* [The data]
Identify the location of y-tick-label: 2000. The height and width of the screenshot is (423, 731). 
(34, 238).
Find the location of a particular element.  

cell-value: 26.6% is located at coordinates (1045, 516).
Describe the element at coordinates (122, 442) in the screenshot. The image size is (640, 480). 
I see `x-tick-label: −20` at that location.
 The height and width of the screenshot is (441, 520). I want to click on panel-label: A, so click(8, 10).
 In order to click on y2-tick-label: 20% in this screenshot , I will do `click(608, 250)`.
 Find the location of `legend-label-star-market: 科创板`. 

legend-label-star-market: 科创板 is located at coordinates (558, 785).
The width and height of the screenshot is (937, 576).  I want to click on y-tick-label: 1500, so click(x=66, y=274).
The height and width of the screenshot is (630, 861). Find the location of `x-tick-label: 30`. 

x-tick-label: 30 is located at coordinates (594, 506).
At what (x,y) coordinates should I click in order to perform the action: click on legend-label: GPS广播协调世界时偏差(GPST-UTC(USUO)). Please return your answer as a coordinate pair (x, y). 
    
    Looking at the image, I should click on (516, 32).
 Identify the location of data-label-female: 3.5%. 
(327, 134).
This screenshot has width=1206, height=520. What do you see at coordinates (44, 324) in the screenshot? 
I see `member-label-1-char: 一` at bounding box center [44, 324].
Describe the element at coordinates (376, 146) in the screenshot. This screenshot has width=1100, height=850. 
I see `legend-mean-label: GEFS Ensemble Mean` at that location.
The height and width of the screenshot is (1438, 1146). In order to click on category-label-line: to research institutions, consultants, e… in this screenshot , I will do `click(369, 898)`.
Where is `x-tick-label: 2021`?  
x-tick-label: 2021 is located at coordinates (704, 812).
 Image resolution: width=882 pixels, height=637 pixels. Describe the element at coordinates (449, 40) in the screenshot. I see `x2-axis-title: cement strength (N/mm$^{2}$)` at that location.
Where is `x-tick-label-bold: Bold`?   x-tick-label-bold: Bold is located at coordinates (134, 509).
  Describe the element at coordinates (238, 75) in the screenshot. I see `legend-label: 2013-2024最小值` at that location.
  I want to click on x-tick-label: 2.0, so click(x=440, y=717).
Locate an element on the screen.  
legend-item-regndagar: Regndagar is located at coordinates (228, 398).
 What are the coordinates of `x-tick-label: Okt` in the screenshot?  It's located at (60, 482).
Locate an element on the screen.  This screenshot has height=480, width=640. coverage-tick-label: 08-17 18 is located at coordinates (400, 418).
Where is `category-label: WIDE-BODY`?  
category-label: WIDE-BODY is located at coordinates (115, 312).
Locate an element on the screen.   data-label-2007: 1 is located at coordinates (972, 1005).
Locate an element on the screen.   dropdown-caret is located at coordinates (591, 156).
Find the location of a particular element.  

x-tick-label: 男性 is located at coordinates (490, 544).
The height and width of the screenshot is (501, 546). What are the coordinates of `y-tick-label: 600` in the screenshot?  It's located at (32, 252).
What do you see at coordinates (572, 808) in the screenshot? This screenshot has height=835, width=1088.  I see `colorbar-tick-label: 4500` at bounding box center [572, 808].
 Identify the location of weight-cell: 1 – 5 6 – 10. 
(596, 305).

* [The problem] Could you reproduce word for word the lines of the entries above, starting at the line containing "Identify the location of data-label-female: 3.5%." and ending at the line containing "center [44, 324].", both included?

* [Exercise response]
 Identify the location of data-label-female: 3.5%. 
(327, 134).
This screenshot has width=1206, height=520. What do you see at coordinates (44, 324) in the screenshot? 
I see `member-label-1-char: 一` at bounding box center [44, 324].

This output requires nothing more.